Digital Design
Digital design is concerned with the creation and optimization of user interfaces and experiences across digital platforms (apps, web sites, etc.). At its foundation, effective digital design balances aesthetic appeal with functional usability, ensuring that users can accomplish their goals efficiently while enjoying the interaction. Good design is invisible to the untrained eye because it just works. The design of a product sets the tone and communicates (subconsciously) values to the user.
Good Design
Feels natural - usable without thinking how. Respects the user: increases user agency; bad design extracts it.
- User controls their data
- Use common file formats (for export / storage)
- Information Hierarchy (pack UI elements together based on their semantics)
- Minimizes mouse movement / provide keyboard shortcuts for common inputs
- Iterative complexity (progressive disclosure of options)

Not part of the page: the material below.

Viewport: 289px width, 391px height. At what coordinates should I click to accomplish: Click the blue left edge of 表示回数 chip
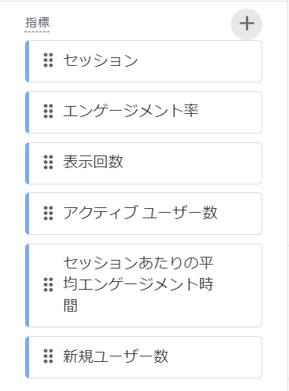click(27, 163)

- Minimize visual shift / movement (every moving pixel must add value)
- Use rows instead of boxes for items that have numerical values to compare
- Use hover highlight effects only for interactive components (links, buttons)
- Design languages / trends:
- Emotional Design: playful / rewards
- Cultural Differences: japanese love information dense UI
Bad Design
In order to produce good design, it is very helpful to just feel bad designs.
Dark UX:
- Locking up user data (in a server / custom storage format)
- Infinite scroll feeds (no ending - addictive for the user)
- Fake urgency (countdown timers, "only 2 left!")
- Requiring account creation before showing content
- Hiding the unsubscribe button (small text / many clicks)
- Forced app downloads to view mobile websites
Bad UI:
- Pop-ups (visual distractions)
- Deviating significantly from proven historical UI patterns
- Inconsistent navigation patterns between pages
- Overusage of animations (only move UI elements with a clear signal / purpose)
- Loading spinners that never end / indicate no progress
- Auto-playing videos with sound
- Confirmation dialogs for every minor action
- Non-descriptive error messages
- Disabling zoom on mobile
- Missing auto-focus of text input (seach bars etc.)
- Low contrast text (poor accessibility)
Impact
Digital interfaces are control surfaces: they don’t just enable actions, they shape which actions are likely to occur. Layout, defaults, friction and feedback loops guide attention and influence our behavior - often without the user’s conscious awareness.
Because of this, design is never neutral. Repeated interaction patterns become memetic: they train habits, normalize expectations and propagate values across products and cultures. An infinite feed normalizes consumption without closure; an opaque system teaches dependence; a reversible, inspectable UI teaches agency.
Bad design is therefore not just inconvenient - it is political. It encodes power asymmetries into everyday interactions by extracting our attention, data and autonomy. Good design does the opposite: it makes data control explicit and preserves optionality, to give the user the control they deserve.